▸ **Textauszug**
== == ==

Jahrbücher für Geschichte Osteuropas:  jgo.e-reviews 7 (2017), 3 Rezensionen online / Im Auftrag des Leibniz-Instituts für Ost- und Südosteuropaforschung in Regensburg herausgegeben von Martin Schulze Wessel und Dietmar Neutatz

Verfasst von: Stephan Merl

 

Peter Julicher: „Enemies of the People“ under the Soviets. A History of Repression and its Consequences. Jefferson, NC: McFarland, 2015. X, 273 S., 27 Abb. ISBN: 978-0-7864-9671-6.

== == ==

▸ **Vorliegende Daten**
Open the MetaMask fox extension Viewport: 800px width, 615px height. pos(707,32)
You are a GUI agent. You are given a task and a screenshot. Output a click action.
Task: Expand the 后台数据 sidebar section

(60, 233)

== == ==

▸ **Aufgabenstellung 1**
Wer hat laut Textauszug die Rezension verfasst?
▸ **Aufgabenstellung 2**
Übernehmen Sie aus dem Textauszug wortgetreu den Abschnitt, der mit den Worten „Verfasst von: Stephan“ einsetzt und mit „273 S., 27 Abb. ISBN: 978-0-7864-9671-6.“ schließt.
▸ **Aufgabenstellung 3**
Prüfen Sie anhand des Textauszugs, ob die Aussagen (a) bis (c) zutreffen. Antworten Sie jeweils mit Ja oder Nein und zitieren Sie die ausschlaggebende Textstelle.
(a) Das besprochene Buch erschien 2015 bei McFarland in Jefferson, NC.
(b) Die Zeitschrift wird von Stephan Merl und Dietmar Neutatz herausgegeben.
(c) Die Herausgabe erfolgt im Auftrag eines Instituts mit Sitz in Regensburg.
Die Daten spielen für die Bearbeitung keine Rolle.

▸ **Korrekte Antwort 1**
Stephan Merl

▸ **Korrekte Antwort 2**
Verfasst von: Stephan Merl

 

Peter Julicher: „Enemies of the People“ under the Soviets. A History of Repression and its Consequences. Jefferson, NC: McFarland, 2015. X, 273 S., 27 Abb. ISBN: 978-0-7864-9671-6.

▸ **Korrekte Antwort 3**
(a) Ja: „Jefferson, NC: McFarland, 2015“
(b) Nein: „herausgegeben von Martin Schulze Wessel und Dietmar Neutatz“
(c) Ja: „Im Auftrag des Leibniz-Instituts für Ost- und Südosteuropaforschung in Regensburg“